On your model there is not a Swift towbar available. However, Towsure sell a Towbar that fits directly to the mounting points already fitted to the vehicle. Standard Alko chassis extensions. As you do not have CANBUS electrics, wiring is a doddle.
Gerry


----------



## antpurley

Hi ALL

In the 2006 swift warranty and service book, page 13 titled "towing capabilities"

out of the 17 models the following 630g, 630l,530lp are not recommended for towing.

I have seen some sundances towing but I would stick with Swift's recommendations.


----------



## tonka

antpurley said:


> Hi ALL
> 
> In the 2006 swift warranty and service book, page 13 titled "towing capabilities"
> 
> out of the 17 models the following 630g, 630l,530lp are not recommended for towing.
> 
> I have seen some sundances towing but I would stick with Swift's recommendations.

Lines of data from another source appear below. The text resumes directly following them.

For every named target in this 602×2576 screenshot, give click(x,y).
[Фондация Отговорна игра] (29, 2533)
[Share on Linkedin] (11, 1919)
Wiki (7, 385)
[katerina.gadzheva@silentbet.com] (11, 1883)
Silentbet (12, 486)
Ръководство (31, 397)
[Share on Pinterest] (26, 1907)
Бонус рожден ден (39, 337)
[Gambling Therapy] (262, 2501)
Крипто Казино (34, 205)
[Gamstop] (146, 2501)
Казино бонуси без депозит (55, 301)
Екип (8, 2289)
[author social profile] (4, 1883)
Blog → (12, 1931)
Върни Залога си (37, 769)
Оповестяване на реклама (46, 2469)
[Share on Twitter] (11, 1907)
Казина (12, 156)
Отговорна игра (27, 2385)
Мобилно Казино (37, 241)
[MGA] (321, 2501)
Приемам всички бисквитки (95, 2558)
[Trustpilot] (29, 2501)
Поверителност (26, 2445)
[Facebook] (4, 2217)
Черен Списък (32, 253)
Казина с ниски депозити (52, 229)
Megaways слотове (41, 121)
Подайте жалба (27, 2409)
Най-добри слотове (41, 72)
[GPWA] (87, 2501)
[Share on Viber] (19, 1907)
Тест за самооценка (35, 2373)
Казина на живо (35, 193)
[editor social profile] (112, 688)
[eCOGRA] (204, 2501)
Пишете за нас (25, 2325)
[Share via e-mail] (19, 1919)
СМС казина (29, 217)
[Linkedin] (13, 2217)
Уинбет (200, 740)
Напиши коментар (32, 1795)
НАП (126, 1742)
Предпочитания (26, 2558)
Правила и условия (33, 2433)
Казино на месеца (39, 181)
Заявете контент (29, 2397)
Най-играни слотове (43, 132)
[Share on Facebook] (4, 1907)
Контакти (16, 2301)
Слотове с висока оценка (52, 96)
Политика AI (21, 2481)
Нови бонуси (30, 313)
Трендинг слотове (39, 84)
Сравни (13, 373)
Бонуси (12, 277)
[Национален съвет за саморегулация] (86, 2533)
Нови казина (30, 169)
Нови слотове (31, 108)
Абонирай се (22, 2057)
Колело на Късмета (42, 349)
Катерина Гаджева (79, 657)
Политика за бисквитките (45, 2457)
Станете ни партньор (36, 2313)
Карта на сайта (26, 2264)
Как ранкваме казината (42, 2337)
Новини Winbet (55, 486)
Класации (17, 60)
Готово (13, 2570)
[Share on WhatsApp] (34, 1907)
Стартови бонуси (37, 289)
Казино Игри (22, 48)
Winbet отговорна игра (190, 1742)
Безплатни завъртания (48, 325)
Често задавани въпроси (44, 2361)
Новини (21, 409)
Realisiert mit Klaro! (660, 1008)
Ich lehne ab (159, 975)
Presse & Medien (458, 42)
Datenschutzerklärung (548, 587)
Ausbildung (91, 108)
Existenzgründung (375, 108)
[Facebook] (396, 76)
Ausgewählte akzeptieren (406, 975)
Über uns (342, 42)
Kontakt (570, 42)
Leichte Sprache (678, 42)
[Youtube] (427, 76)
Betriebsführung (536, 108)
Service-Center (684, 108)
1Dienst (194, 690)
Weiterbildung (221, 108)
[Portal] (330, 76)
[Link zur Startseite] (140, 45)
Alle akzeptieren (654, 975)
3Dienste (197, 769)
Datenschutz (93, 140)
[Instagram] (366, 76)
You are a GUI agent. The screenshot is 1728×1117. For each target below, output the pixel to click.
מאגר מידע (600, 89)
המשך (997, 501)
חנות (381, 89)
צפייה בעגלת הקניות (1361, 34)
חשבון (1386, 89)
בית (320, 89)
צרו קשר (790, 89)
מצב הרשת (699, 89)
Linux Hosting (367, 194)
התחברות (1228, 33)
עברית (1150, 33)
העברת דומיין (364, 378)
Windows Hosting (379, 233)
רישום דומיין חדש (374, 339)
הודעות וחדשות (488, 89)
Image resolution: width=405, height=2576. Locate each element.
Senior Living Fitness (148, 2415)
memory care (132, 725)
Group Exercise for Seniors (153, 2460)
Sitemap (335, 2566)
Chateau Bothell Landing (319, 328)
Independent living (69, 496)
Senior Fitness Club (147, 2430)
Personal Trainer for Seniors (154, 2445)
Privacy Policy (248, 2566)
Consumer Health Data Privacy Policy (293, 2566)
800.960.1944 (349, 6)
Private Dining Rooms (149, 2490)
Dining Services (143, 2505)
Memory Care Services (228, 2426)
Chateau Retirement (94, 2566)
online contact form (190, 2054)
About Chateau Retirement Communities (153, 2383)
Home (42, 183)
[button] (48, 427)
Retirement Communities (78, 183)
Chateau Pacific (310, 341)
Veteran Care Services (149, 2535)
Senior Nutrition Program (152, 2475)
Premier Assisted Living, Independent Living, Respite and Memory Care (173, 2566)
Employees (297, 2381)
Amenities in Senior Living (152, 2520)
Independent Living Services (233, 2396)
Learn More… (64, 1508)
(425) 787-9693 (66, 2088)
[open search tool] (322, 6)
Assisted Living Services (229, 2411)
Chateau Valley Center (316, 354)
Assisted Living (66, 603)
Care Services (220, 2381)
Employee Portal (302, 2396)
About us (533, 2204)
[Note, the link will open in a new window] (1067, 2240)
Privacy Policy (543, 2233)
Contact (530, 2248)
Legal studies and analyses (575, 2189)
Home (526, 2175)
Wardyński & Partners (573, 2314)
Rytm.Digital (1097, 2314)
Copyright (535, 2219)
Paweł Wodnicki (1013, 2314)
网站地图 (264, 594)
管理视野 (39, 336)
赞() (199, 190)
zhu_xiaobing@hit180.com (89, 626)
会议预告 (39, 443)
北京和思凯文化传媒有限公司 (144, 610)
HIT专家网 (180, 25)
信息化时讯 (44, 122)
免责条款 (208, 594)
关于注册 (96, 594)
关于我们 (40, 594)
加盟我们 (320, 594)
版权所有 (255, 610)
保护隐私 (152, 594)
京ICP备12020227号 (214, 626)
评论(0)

Not 100% certain BUT I think it's because that van does not have an alko chassis, which goes right to the back of the van. Instead it uses the standard Fiat van chassis and the rear overhang is supported by 2 large brackets.. If you attach a tow bar on these brackets it will not be strong enough..!! It can be done but the towbar needs to go right back to the original chassis..
Recently spent 1/4 hour under my van with a towbar guy..
I think we have the same type of chassis... Not got mine fitted yet but was advised it needed to go right back onto the main chassis and to beware of anyone quoting to fit just to the rear end..!!


----------



## JohnsCrossMotorHomes

phil4francoise said:


> I have finally come around to the fact that I need to tow a small car with us on long trips away. It is a pain sometimes not having transport other than your motor home. Any way can any one suggest a good place to get a tow bar made/fitted for my sundance 630L .I live in the south east. Or even better does anyone have one for sale.


Hi

If you give Glenn or Ian a ring they will be able to advise you accordingly.

Peter


----------



## austerj5v

If you are down the SW (Plymouth) for a visit pop in and see these guys there very helpful. www.tamartrailercentre.co.uk


----------